Reproduce the data starting with the line that contains "Given: Click the 0,(123) answer box" and going on through the end of the data, swapping "answer box" for "response field" and leaving all else unchanged. Omit the pictures from your answer.
·····
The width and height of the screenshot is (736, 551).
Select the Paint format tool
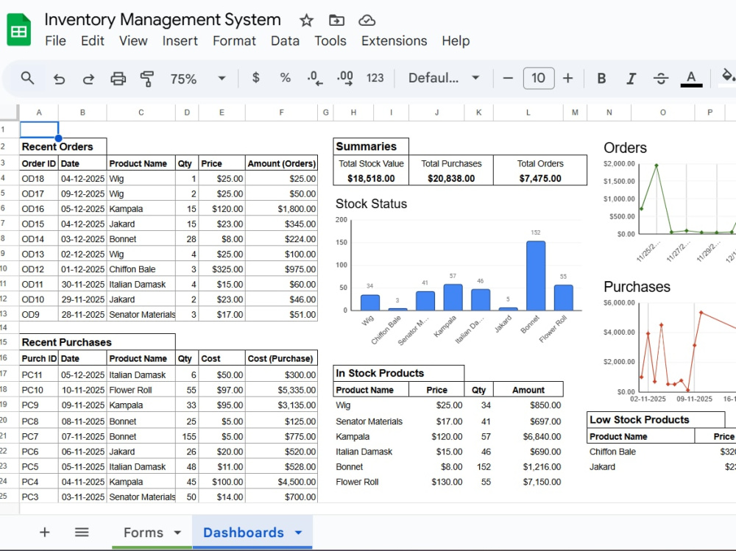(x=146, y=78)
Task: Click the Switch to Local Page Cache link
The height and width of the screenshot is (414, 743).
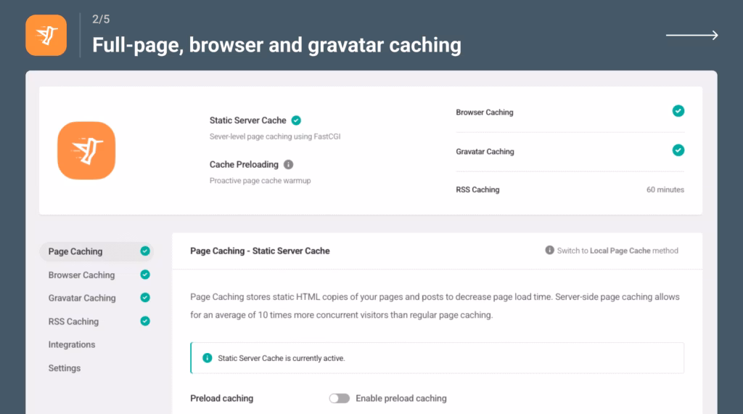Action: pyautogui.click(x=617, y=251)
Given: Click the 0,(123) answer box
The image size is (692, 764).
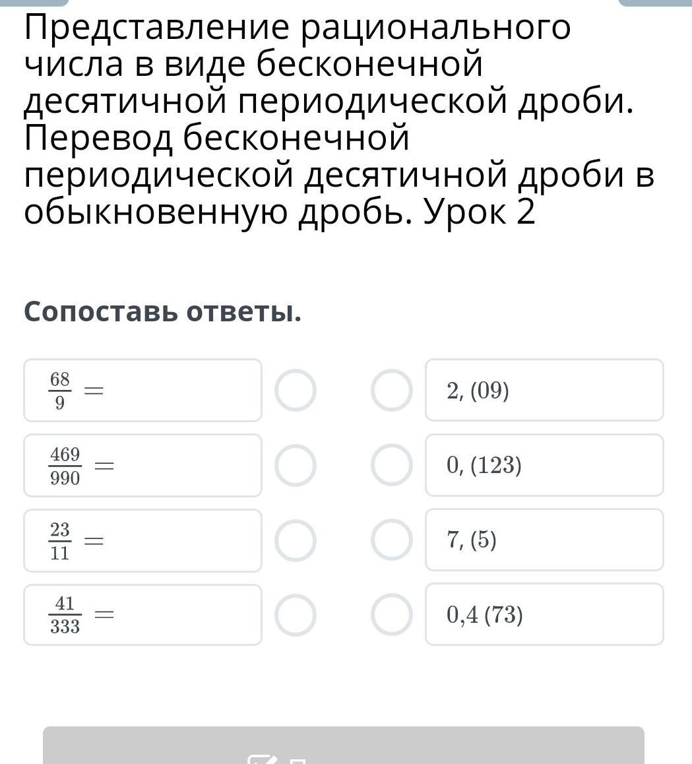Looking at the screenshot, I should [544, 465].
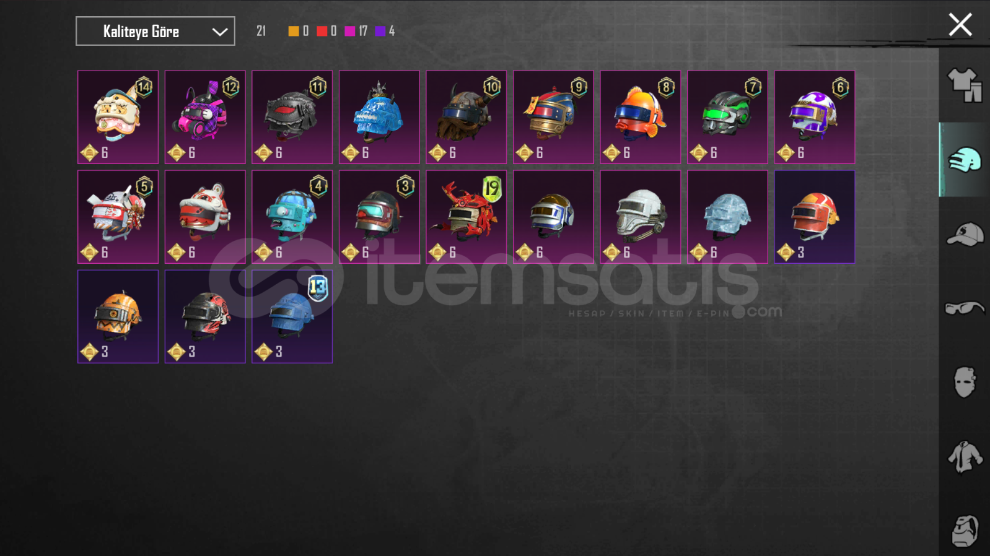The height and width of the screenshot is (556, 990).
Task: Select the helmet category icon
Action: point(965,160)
·····
PROBLEM SOLUTION >>
Given: Click the 0,(123) response field
The image size is (692, 764).
Looking at the screenshot, I should [544, 465].
The height and width of the screenshot is (556, 990).
Task: Select the helmet category icon
Action: point(965,160)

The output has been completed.